Table 3 shows the unadjusted and adjusted associations between maternal PM2.5 exposure and AGDs from multiple linear regression model. In the unadjusted models, PM2.5 showed generally inverse associations with AGDs. After adjusting for maternal age, maternal education, pre-pregnancy BMI, maternal passive smoking, parity and birth season, a 10 μg/m3 increase in PM2.5 exposure across the full pregnancy was negatively associated with AGDas in male infants (adjusted beta = − 1.91; 95% CI: − 2.57, − 1.24) and more strongly and negatively associated with AGDaf in female infants (adjusted beta = − 4.55; 95% CI: − 5.18, − 3.92).

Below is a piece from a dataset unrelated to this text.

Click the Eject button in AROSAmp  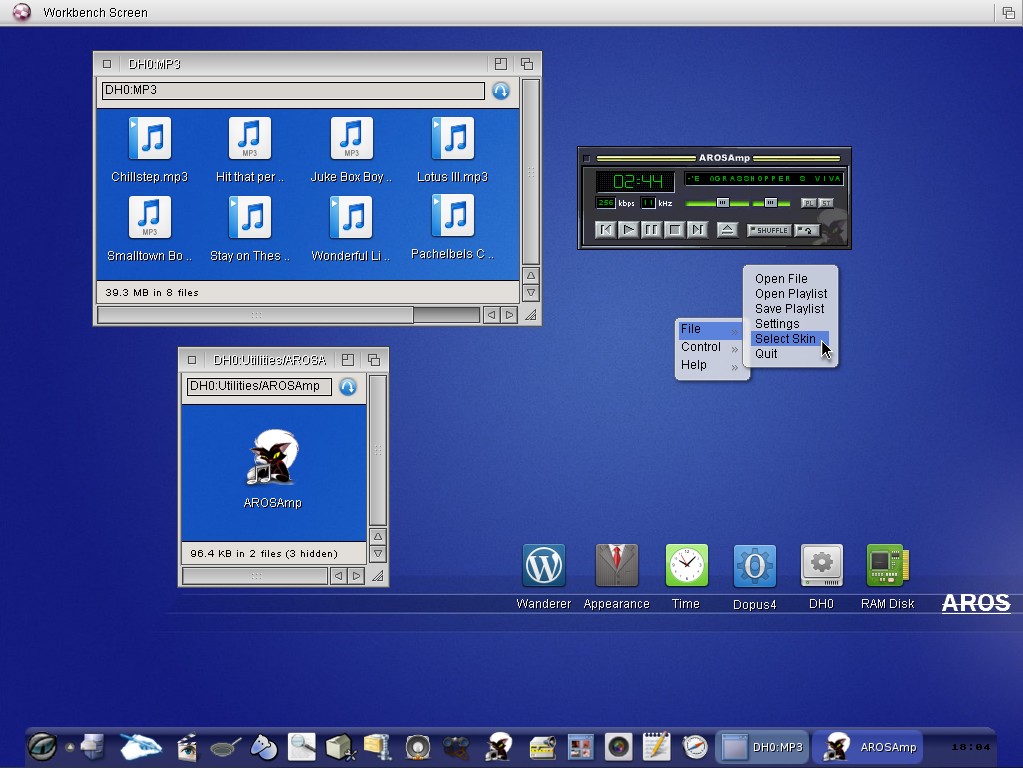[x=728, y=230]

Table 3 Relationship between maternal exposure to PM2.5 per 10 μg/m3 and offspring’s anogenital distance in multiple linear regression models

With regard to the trimester specific exposure, in the first trimester, the inverse relationship with AGDas in male infants was nonsignificant (adjusted beta = − 0.15; 95% CI: − 0.46, 0.17) but statistically significant with AGDaf in female infants (adjusted beta = − 0.78; 95% CI: − 1.10, − 0.46). In the second and third trimesters, we observed consistent and stronger negative associations in both genders. For males, each 10 μg/m3 increase in PM2.5 was associated with 0.73 mm decrease in AGDas in the second trimester and 0.52 mm decrease in the third trimester. For females, each 10 μg/m3 increase in PM2.5 was associated with 1.11 mm decrease in AGDaf in the second trimester and 1.45 mm decrease in the third trimester.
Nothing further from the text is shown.